過程の陳腐さが結果の独創性を担保する

■ビジネス戦略を考えるという行為は非常に不思議である。デカルト風の誇張懐疑の手法を使って、自分が当たり前と考えていることをすべて疑っていけば、それぞれの業界で常識と思われていることなど簡単に捨て去ることができる。しかし、ビジネスの世界でこの方法的懐疑を押し進めすぎると、確実にどこかでただのナンセンスに突き当たる。
では、どこまでがビジネスとして有効性のある「斬新なアイデア」で、どこからが「単なるナンセンス」なのか、その境界線を演繹的に決定することはできない。演繹的に定義できないということは、仮説、検証のサイクルを繰り返すことで、帰納的にその境界を定めるしかないわけだ。つまり、やってみてダメなら、それは「単なるナンセンス」だったということが後からわかる、ということだ。
ところが問題をもっと複雑にしているのは、仮説、検証を行うビジネス環境そのものが、時とともに変化しているということだ。ある時期に失敗したものが、別の時期に成功することもあり得る。業界経験が長い人ほど「斬新なアイデア」と「単なるナンセンス」の境界線をより保守的に見積る確率が高いが、業界経験の短い人は「単なるナンセンス」の試行に経営資源を浪費する確率が高い。こういった問題に対しては、より多くの人の意見を聴くことが有効なのか、自分の信念にもとづいて仮説を立てることが有効なのか、それさえ事前に決定することができない。

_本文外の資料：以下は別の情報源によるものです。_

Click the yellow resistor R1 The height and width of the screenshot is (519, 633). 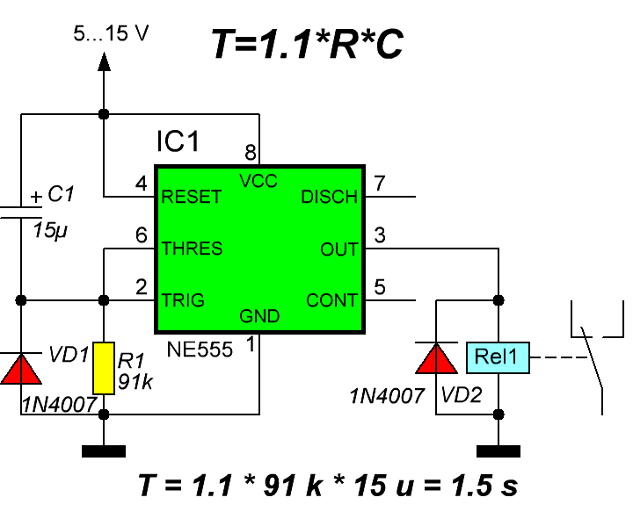pos(104,368)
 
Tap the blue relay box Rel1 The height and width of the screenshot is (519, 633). pos(498,357)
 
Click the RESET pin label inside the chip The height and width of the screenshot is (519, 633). pos(192,198)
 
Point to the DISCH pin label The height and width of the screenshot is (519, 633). pos(330,198)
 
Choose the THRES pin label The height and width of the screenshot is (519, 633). pos(192,249)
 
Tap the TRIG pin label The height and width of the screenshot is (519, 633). pos(183,300)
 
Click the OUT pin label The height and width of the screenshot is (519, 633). pos(339,249)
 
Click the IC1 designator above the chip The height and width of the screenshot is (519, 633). pos(178,142)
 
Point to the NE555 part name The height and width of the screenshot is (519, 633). pos(200,350)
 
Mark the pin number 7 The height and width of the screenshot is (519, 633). pos(380,184)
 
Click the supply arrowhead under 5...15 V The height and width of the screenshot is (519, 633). pos(104,61)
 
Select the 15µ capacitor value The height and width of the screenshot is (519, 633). pos(50,232)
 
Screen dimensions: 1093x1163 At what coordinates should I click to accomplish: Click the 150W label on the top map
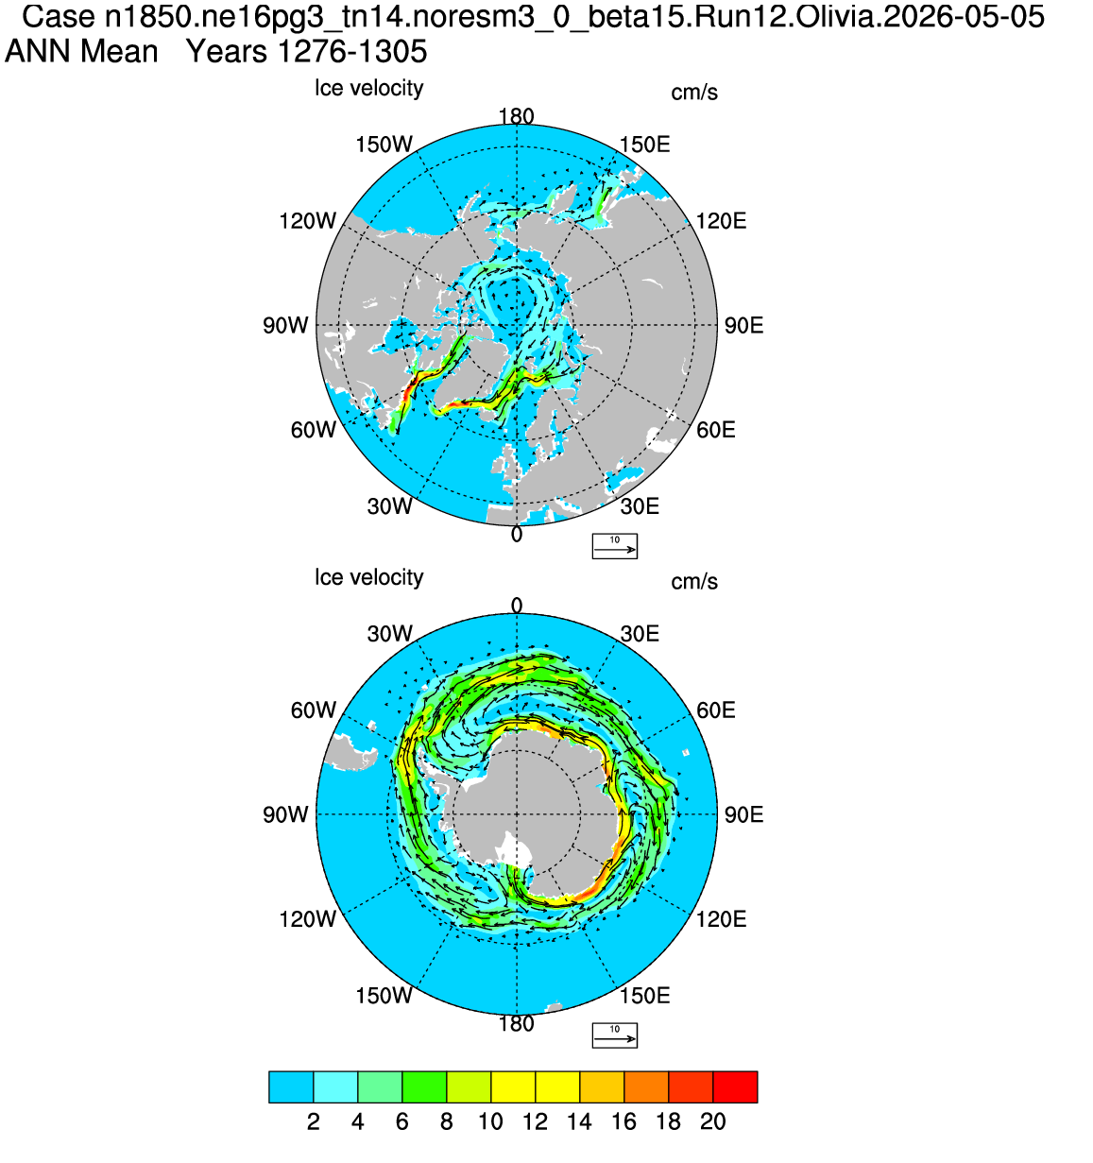384,145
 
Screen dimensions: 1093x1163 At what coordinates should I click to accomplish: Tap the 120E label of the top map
721,221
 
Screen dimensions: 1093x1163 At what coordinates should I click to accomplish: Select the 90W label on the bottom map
285,814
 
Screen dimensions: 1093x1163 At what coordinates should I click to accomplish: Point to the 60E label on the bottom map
716,710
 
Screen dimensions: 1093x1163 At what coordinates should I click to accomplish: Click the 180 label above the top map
516,116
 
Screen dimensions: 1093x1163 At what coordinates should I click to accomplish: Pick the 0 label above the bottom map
516,606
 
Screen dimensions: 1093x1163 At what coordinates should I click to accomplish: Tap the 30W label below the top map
389,506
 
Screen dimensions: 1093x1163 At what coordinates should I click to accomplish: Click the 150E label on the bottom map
645,995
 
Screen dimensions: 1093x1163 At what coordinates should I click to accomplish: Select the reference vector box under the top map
614,546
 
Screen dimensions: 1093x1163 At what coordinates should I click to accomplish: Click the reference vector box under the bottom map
614,1035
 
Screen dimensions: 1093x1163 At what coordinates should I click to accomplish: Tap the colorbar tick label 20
713,1121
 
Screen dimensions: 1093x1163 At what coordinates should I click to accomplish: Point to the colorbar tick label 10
490,1121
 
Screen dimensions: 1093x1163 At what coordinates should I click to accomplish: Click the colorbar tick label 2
314,1121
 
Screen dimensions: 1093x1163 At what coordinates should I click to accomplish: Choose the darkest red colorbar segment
735,1086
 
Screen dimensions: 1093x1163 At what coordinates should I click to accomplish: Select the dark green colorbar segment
424,1086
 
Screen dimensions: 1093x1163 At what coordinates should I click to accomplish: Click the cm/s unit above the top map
694,93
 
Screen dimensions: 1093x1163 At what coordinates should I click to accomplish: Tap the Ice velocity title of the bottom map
369,577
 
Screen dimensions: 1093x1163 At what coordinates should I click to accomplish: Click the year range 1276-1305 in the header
352,52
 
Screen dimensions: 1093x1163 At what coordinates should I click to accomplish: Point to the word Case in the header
59,17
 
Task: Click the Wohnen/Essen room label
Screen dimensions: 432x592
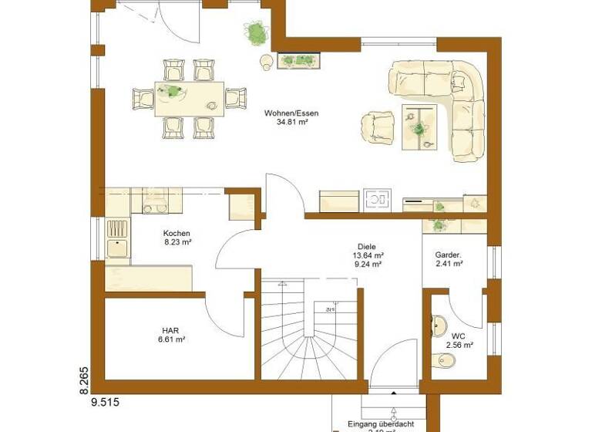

一言で表現すれば、ビジネス戦略を練る行為は、純然たるバクチに限りなく違い。こういう問題系を相手にするとき、僕は正直言ってどう対応すればいいのか、ただ途方に暮れるだけだ。その点、社内SEとして利用者の要求を実現する過程で突き当たる問題群は、大部分が安定している。問題への対処方法を事前に決定できる。
しかし、本当にビジネス戦略を考えるという行為は、事前にコントロールできないバクチのような行為だろうか。僕がかつてドイツ人の上司から学んだことの一つに「方法論において独創性はいらない。独創性が求められるのは結果である」ということがある。
ビジネス戦略を考えるプロセスに独創性はいらない。教科書どおりにコントロールすべきである。真の問題は、その結果として産み出される戦略に独創性があるかどうかだ。プロセスさえコントロールできないのでは、産み出された戦略が戦略と呼べる代物なのかどうかさえ確認不可能になってしまう。